How email scammers infiltrate businesses to make costly transfers

The idea of an email scam may bring to mind the clumsy phishing cons from the early days of online banking, but the tactic's latest incarnation is a bigger threat than ever.

This month, the FBI announced the arrests of 74 individuals in a major global crackdown on “business email compromise” scams, one of the most lucrative forms of online fraud. BEC scams generally operate along standard lines — victims are specifically targeted and sent carefully crafted emails aiming to trick them into making payments to the scammers.

The scammers targeted included members of what the FBI calls “transnational criminal organizations,” aka global crime gangs, but also extended to money mules charged with cashing out and laundering funds stolen via email fraud.

There were 42 arrests in the U.S., 29 in Nigeria and several more around the world in the culmination of a six-month campaign dubbed Operation WireWire, run in conjunction with the U.S. Department of Justice, Department of Homeland Security, Department of the Treasury and the Postal Inspection Service.

BEC schemes generally take the form of a message from a high-ranking corporate executive sent to a junior employee, demanding that a transaction be made asap. The mail is made to look legitimate by using details gleaned from the web or social media, and either uses the sender’s real email account hijacked by the scammers, or fakes the email information to make it look like it came from the purported sender. The message of course provides details of a bank or other recipient to send the funds to, which is in the control of the scammers.

Many businesses will have received such crafted messages, particularly those engaged in global activities which involve a lot of international wires. Email compromise scams also affect individuals, with a particular focus on homebuyers, as they tend to make far bigger single fund transfers than anyone else.

In this scenario, the scammer might pose as the homebuyer’s lawyers, contacting them just as a payment becomes due to request they change the bank details they will send the payment to. It also works the other way around, with at least one reported case in the U.K. of a law firm being tricked by a scam email pretending to come from a property seller they were holding funds for.

In cases where the criminals have actually gained access to the email accounts of their victims, timing of attacks and making messages appear legitimate are easy, as they can monitor communications and figure out exactly when the victim most expects to be making a large payment.

Even without such direct access, it is often simple to work out who at a given company has the power to initiate large transfers, and who might be asking them to do so, or even to figure who is about to buy a house and who their lawyers and bankers might be, all from publicly accessible records and other information posted online.
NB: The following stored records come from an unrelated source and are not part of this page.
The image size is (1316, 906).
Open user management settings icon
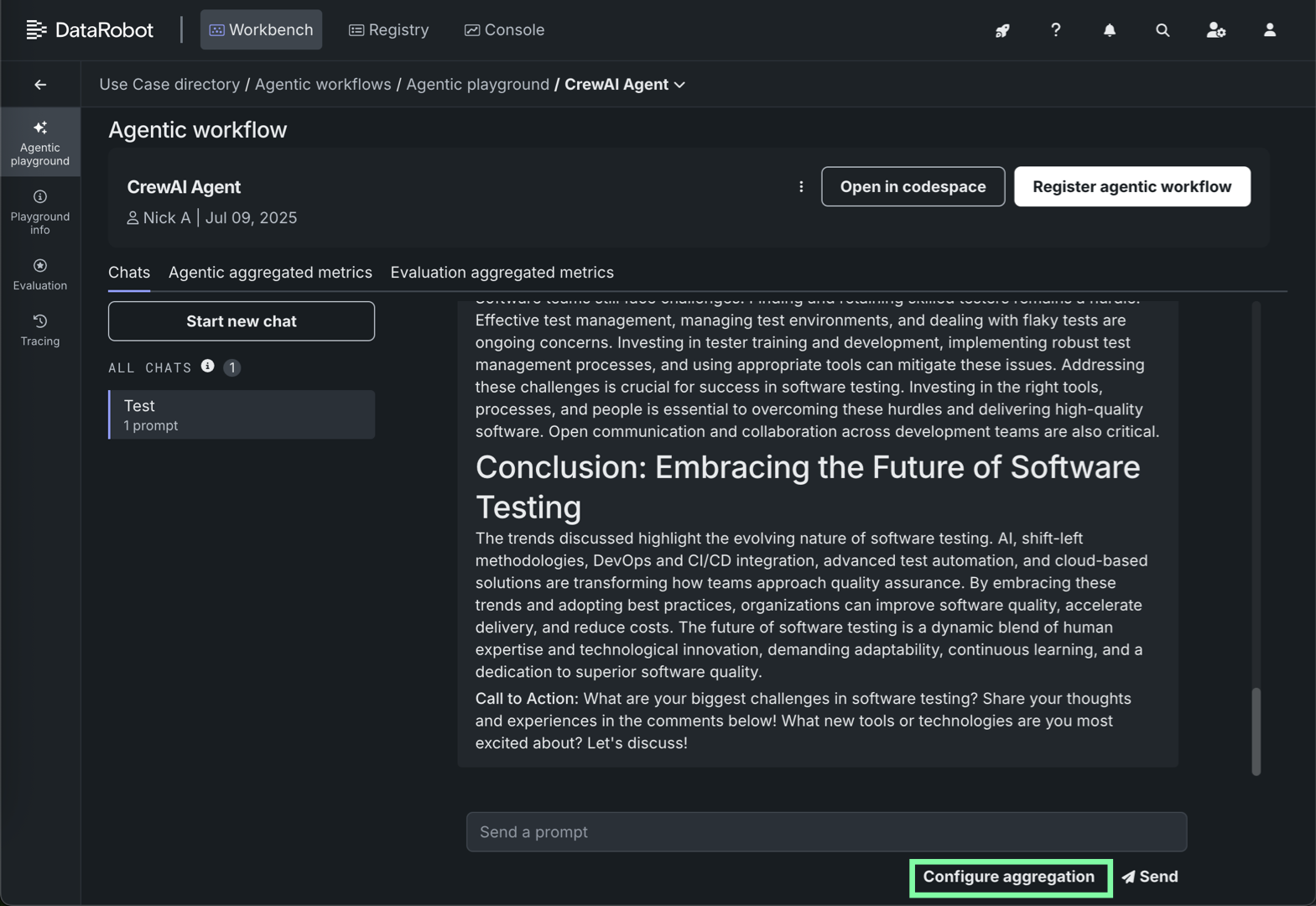point(1215,30)
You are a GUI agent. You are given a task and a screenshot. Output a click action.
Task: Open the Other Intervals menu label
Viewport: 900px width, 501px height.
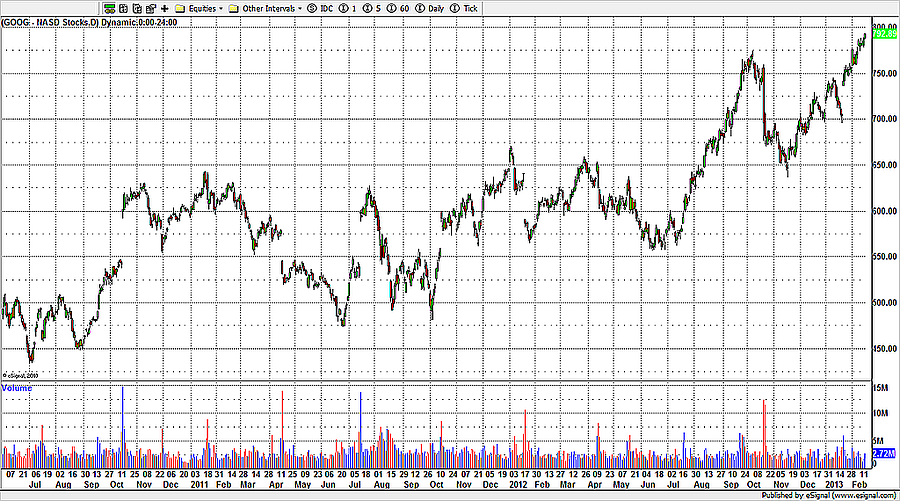coord(266,8)
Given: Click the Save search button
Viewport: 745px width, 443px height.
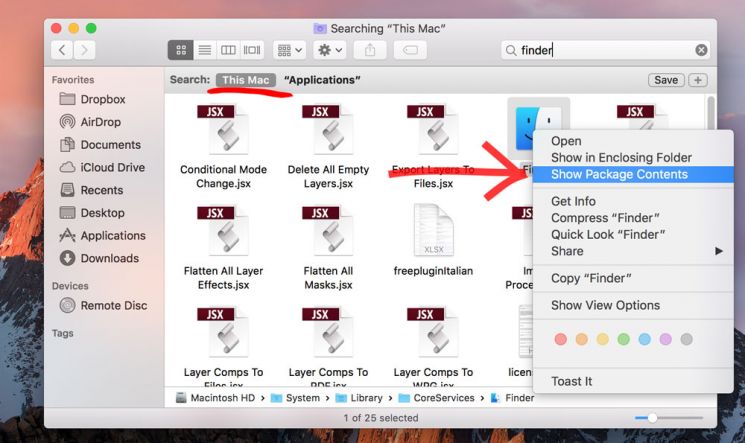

Once a payment has been made, the funds are often moved on rapidly to prevent banks freezing suspect accounts and returning the defrauded funds. This type of fraud is referred to as “authorized push payment” (APP) scams — given that the payments were made voluntarily by the legitimate account holders, there is little redress or hope of compensation from banks, which are usually much more supportive in cases where there are indications of improper use of the bank account by a third party.

To address this imbalance, the U.K.’s Payment Systems Regulator (PSR), founded in 2015, has been developing a new industry code to provide guidance to payment service providers on how to handle victims of APP scams, including those driven by email compromise.

Back in February the PSR announced the outcome of a consultation on the topic, run from November 2017 to January 2018, promising to build out a first draft of the new code by September and full adoption expected as soon as “early 2019.”

Just where the balance of responsibilities will fall between payment providers and customers will become clear when the new code is released, but it seems certain that this type of fraud will continue to grow, regardless of who ends up out of pocket.

Vigilance in digital security and corporate financial controls will remain vital, as will the last resort of arresting and prosecuting the scammers in campaigns like the FBI’s Operation WireWire.